И снова, уже бывшее, у Жуковского — пересказ видения, у Гёте — оно само: ‘Родимый, Лесной Царь созвал дочерей! Мне, вижу, кивают из темных ветвей…’ (Хотя бы ‘видишь?’) — и:
‘Отец, отец, неужто ты не видишь — там, в этой страшной тьме, Лесного Царя дочерей?’ Интонация, в которой мы узнаем собственное нетерпение, когда мы видим, а другой — не видит. И такие разные, такие соответственные вопросам ответы: олимпийский — Жуковского: ‘О нет, все спокойно в ночной глубине. То ветлы седые стоят в стороне’, — ответ даже ивовых взмахов, то есть иллюзии видимости не дающий! И потрясенный, сердцебиенный ответ Гёте: ‘Мой сын, мой сын, я в точности вижу…’ — ответ человека, умоляющего, заклинающего другого поверить, чтобы поверить самому, этой точностью видимых ив еще более убеждающего нас в обратном видении.
И, наконец, конец — взрыв, открытые карты, сорванная маска, угроза, ультиматум: ‘Я люблю тебя! Меня уязвила твоя красота! Не хочешь охотой — силой возьму!’ И жуковское пассивное: ‘Дитя! Я пленился твоей красотой!’ — точно избалованный паша рабыне, паша, сам взятый в плен, тот самый паша бирюзового и жемчужного посула. Или семидесятилетний Гёте, от созерцания римских гравюр переходящий к созерцанию пятнадцатилетней девушки. Повествовательно, созерцательно, живописующе — как на живопись… И даже гениальная передача — формула — последующей строки: ‘Неволей иль волей, а будешь ты мой!’ — слабее гётевского: ‘Не хочешь охотой — силой возьму!’ — как сама форма ‘будешь мною взят’ меньше берет — чем ‘возьму’, ослабляет и отдаляет захват — руки Лесного Царя, уже хватающей, и от которой до детского крика ‘больно’ меньше, чем шаг, меньше, чем скок коня. У Жуковского этого крика нет: ‘Родимый! Лесной Царь нас хочет догнать! Уж вот он, мне душно, мне тяжко дышать’. У Гёте между криком Лесного Царя — ‘силой возьму!’ — и криком ребенка — ‘мне больно!’ — ничего, кроме дважды повторенного: ‘Отец, отец’, — и самого задыхания захвата, у Жуковского же — все отстояние намерения.

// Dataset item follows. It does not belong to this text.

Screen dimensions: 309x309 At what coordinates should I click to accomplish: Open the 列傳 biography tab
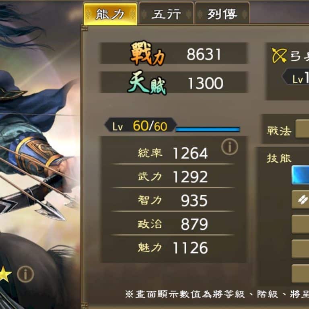pos(222,14)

У Жуковского Лесной Царь на загривке.
И — послесловие (ибо вещь кончается здесь), то, что мы все уже, с первой строки второй строфы уже, знали — смерть, единственное почти дословно у Жуковского совпадающее, ибо динамика вещи уже позади.
Повторяю: неблагодарная задача сопоставлять мой придирчивый дословный аритмический внехудожественный перевод с гениальной вольной передачей Жуковского. Хорошие стихи всегда лучше прозы — даже лучшей, и преимущество Жуковского надо мной слишком очевидно. Но я не прозу со стихами сравнила, а точный текст подлинника с точным текстом перевода: ‘Лесного Царя’ Гёте с ‘Лесным Царем’ Жуковского.
И вот выводы.
Вещи равновелики. Лучше перевести ‘Лесного Царя’, чем это сделал Жуковский, — нельзя. И не должно пытаться. За столетие давности это уже не перевод, а подлинник. Это просто другой ‘Лесной Царь’. Русский ‘Лесной Царь’ — из хрестоматии и страшных детских снов.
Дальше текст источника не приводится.